##### 발췌 자료 #####

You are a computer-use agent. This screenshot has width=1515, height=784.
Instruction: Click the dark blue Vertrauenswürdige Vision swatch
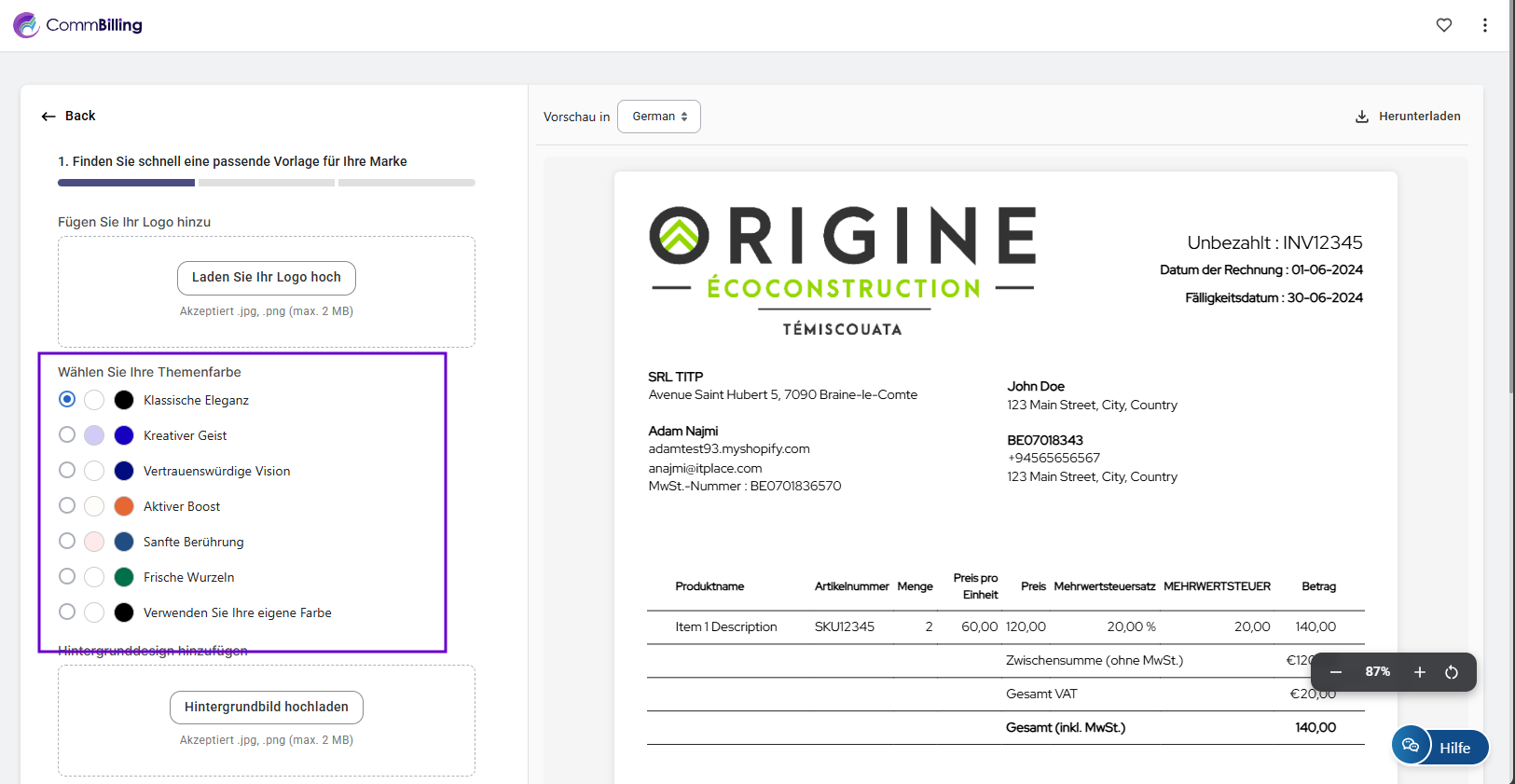pyautogui.click(x=124, y=471)
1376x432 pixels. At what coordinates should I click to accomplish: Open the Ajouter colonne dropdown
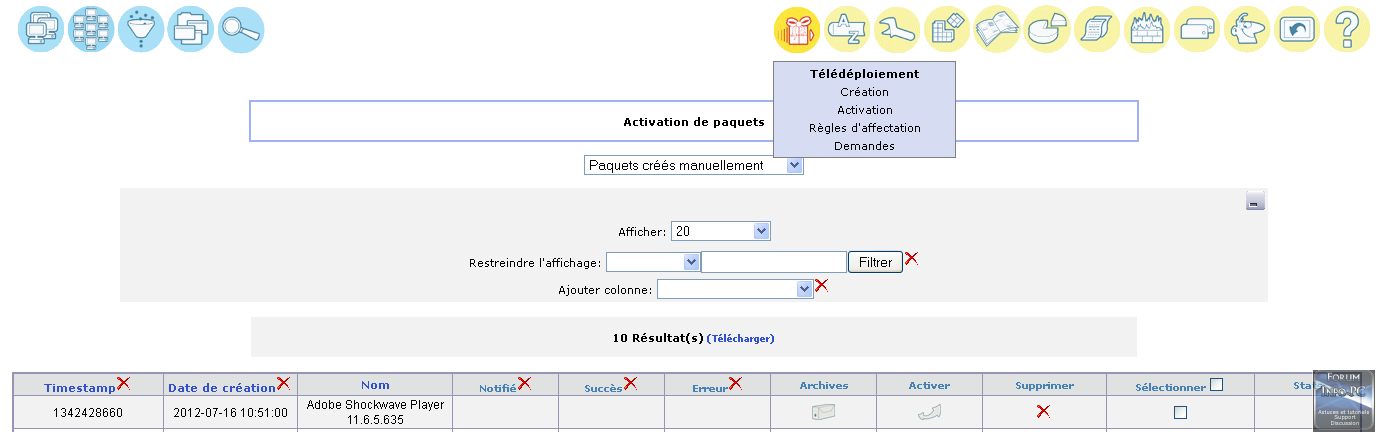(735, 289)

#####

연습 과제:
위의 줄을 모두 빠짐없이 그대로 다시 적으시오. 단, 그림은 답에 넣지 마시오.

아래 답안:
You are a computer-use agent. This screenshot has width=1515, height=784.
Instruction: Click the dark blue Vertrauenswürdige Vision swatch
pyautogui.click(x=124, y=471)
1376x432 pixels. At what coordinates should I click to accomplish: Open the Ajouter colonne dropdown
(735, 289)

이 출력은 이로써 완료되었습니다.